>> Start MATERIAL TO PROCESS

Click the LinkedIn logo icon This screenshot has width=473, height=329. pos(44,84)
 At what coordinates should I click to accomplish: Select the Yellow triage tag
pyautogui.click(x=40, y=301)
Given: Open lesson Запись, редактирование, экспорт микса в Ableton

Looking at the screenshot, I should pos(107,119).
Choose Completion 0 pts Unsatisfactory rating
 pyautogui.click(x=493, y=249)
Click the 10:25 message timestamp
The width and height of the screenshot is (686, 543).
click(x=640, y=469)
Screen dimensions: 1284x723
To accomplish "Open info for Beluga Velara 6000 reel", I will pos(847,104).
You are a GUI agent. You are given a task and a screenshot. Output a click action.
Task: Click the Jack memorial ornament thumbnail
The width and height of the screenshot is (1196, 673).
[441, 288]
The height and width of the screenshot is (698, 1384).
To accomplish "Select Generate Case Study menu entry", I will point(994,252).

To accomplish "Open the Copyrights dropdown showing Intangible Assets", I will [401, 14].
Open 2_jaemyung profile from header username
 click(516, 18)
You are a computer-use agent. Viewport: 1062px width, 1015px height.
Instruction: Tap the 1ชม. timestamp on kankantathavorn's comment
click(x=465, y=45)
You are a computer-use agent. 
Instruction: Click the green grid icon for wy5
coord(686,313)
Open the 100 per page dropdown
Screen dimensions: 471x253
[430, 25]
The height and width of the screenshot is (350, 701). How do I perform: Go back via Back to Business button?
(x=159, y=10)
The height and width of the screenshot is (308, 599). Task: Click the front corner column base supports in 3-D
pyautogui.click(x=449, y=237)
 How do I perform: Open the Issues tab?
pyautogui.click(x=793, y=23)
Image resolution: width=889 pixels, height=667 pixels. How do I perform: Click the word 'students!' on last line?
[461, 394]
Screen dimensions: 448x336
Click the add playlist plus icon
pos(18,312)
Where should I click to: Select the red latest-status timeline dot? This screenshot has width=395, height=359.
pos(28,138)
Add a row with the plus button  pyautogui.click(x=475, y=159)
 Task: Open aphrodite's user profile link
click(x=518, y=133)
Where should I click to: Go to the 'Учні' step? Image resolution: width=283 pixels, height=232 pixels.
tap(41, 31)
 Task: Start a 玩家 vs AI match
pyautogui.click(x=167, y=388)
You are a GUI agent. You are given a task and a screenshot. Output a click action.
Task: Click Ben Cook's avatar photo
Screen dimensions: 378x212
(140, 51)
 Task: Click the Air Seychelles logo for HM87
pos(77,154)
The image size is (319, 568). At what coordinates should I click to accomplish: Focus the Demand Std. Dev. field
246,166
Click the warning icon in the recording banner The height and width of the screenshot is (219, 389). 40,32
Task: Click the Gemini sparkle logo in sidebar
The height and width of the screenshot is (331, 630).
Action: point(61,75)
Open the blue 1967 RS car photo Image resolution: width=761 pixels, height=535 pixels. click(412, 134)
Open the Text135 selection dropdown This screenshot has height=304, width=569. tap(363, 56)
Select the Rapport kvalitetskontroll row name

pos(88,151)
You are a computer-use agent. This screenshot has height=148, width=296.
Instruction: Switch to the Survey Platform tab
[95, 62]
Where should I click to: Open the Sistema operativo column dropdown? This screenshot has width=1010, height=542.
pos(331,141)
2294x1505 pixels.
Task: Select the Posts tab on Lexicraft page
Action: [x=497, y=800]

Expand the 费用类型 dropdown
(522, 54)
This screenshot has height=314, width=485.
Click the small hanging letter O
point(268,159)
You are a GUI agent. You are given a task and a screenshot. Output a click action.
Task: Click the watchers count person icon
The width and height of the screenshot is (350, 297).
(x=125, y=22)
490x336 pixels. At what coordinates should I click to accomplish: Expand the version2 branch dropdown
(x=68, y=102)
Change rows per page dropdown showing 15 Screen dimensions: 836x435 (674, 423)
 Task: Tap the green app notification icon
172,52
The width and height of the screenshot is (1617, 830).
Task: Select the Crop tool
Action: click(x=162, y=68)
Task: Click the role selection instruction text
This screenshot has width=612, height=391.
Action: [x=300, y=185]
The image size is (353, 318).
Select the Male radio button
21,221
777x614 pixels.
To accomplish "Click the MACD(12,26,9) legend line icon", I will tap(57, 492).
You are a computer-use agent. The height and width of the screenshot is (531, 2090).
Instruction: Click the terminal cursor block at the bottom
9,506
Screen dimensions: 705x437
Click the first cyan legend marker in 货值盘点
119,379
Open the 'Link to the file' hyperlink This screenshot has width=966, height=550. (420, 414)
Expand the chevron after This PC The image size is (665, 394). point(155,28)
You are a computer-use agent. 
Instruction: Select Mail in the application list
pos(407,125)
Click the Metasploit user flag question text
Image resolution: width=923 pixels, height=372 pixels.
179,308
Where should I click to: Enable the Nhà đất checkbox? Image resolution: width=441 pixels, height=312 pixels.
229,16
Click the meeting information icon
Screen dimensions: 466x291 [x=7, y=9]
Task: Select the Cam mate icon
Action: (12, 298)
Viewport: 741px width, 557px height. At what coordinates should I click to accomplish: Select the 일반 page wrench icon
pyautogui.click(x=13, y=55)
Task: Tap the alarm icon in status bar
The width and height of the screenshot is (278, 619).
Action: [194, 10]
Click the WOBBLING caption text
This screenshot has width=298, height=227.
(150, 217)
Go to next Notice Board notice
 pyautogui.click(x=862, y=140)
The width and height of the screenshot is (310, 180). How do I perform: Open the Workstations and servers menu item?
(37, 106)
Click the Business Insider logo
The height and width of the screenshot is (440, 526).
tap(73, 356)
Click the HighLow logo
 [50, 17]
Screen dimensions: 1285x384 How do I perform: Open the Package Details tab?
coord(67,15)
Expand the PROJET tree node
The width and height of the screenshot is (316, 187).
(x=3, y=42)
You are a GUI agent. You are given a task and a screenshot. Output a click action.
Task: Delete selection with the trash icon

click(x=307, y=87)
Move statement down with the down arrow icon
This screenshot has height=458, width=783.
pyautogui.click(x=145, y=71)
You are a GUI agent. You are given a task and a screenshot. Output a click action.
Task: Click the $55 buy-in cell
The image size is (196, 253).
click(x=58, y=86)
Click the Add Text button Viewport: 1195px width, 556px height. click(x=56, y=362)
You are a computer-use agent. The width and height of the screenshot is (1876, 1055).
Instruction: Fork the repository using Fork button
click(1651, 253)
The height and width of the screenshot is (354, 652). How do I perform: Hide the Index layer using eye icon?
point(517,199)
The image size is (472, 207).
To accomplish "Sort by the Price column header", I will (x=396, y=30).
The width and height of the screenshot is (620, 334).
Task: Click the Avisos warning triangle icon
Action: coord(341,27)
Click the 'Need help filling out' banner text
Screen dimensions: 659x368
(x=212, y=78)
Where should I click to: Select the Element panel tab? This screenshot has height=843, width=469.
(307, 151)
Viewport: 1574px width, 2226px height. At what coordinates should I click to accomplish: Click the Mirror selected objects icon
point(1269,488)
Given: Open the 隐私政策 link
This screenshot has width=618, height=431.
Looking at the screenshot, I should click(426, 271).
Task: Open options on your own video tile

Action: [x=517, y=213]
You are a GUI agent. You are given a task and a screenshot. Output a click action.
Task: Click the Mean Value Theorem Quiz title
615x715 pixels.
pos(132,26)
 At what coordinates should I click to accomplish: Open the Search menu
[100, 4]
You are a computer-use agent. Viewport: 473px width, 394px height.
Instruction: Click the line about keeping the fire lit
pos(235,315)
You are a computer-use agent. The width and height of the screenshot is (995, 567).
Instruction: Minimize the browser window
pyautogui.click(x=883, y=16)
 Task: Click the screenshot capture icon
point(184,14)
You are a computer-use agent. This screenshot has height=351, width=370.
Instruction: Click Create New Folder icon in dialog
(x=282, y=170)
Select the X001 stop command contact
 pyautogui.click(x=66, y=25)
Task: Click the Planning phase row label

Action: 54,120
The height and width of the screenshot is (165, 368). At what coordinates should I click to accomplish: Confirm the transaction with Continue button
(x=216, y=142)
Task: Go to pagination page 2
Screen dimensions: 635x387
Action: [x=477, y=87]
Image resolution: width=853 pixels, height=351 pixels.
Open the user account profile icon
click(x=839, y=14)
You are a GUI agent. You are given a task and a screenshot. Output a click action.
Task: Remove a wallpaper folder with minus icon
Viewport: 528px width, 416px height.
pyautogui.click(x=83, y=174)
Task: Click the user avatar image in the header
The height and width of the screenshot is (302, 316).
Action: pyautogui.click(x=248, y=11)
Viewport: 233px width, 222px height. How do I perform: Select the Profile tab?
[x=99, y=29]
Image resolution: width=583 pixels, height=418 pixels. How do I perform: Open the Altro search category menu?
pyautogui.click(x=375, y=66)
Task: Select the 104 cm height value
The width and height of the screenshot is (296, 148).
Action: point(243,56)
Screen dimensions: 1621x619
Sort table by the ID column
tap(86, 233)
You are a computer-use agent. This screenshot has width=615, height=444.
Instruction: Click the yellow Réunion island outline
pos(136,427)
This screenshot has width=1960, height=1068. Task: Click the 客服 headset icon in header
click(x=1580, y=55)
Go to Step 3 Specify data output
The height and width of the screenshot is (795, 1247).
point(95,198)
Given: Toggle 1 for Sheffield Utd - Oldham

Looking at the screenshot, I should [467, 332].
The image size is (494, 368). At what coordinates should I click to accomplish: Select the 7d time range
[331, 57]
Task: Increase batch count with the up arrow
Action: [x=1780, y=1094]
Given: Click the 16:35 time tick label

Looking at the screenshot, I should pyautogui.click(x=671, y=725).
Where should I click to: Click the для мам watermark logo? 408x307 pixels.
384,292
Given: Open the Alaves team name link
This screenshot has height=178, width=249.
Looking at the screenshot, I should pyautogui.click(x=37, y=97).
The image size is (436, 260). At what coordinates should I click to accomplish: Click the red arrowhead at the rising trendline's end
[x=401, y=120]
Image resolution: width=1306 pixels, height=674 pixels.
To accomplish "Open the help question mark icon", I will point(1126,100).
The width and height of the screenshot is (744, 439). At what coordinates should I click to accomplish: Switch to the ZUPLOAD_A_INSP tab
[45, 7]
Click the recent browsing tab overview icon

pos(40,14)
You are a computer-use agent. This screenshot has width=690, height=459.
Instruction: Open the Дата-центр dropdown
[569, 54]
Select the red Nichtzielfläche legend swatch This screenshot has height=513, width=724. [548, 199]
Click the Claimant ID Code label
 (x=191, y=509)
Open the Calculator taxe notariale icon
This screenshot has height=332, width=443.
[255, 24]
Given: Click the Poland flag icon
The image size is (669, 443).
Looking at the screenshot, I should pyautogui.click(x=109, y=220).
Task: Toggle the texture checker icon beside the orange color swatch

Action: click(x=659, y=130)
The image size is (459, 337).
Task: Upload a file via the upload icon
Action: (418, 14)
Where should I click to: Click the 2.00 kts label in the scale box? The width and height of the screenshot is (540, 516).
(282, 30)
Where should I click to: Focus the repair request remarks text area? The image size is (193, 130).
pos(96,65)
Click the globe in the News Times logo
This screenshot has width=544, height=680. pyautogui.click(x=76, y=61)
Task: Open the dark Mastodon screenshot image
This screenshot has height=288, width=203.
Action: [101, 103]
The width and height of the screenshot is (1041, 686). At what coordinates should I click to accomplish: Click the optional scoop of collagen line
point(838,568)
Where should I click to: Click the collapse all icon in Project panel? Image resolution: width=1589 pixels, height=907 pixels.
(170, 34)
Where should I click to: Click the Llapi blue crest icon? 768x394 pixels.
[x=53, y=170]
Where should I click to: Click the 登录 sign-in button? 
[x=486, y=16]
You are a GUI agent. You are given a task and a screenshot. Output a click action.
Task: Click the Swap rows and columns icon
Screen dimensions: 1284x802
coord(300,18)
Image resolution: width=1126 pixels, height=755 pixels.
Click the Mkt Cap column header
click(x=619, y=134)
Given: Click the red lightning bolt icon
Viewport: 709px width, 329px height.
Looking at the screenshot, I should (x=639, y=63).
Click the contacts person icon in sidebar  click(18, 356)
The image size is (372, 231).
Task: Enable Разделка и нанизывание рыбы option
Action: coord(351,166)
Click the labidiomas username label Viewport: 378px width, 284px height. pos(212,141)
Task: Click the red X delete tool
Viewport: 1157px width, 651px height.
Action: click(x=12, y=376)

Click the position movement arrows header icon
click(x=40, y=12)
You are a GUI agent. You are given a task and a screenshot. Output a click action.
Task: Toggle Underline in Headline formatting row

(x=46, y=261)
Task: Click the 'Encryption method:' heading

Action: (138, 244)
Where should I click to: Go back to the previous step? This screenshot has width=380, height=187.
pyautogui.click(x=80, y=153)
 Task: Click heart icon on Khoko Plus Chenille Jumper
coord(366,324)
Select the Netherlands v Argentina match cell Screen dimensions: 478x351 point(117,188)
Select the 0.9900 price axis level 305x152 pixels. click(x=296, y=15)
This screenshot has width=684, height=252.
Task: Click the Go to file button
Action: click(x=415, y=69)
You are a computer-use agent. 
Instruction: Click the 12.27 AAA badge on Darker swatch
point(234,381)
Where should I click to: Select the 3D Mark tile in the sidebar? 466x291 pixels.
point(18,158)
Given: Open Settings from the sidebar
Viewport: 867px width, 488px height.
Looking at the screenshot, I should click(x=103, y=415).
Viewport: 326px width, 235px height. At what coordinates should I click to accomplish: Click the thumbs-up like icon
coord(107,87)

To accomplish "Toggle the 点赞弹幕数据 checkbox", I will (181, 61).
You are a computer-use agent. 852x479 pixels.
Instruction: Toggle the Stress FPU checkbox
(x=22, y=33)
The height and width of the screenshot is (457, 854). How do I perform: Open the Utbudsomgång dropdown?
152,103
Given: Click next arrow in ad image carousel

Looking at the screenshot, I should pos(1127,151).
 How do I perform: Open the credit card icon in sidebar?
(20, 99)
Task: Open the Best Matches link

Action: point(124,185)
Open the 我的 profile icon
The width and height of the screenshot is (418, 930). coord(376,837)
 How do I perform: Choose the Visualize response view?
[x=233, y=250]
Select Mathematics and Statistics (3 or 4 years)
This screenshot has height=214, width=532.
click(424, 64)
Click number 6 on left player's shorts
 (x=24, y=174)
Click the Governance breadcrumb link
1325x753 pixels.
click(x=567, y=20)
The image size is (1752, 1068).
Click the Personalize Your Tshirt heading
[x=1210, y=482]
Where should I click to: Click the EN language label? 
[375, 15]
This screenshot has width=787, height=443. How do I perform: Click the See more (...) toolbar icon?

>> End MATERIAL TO PROCESS

◆ GIVEN TASK ◆
Find every line above that contains the word "logo" and copy each one. Case counts.

◆ CORRECT RESULT ◆
Click the LinkedIn logo icon This screenshot has width=473, height=329. pos(44,84)
 Task: Click the Air Seychelles logo for HM87
Task: Click the Gemini sparkle logo in sidebar
Click the Business Insider logo
Click the HighLow logo
Where should I click to: Click the для мам watermark logo? 408x307 pixels.
Click the globe in the News Times logo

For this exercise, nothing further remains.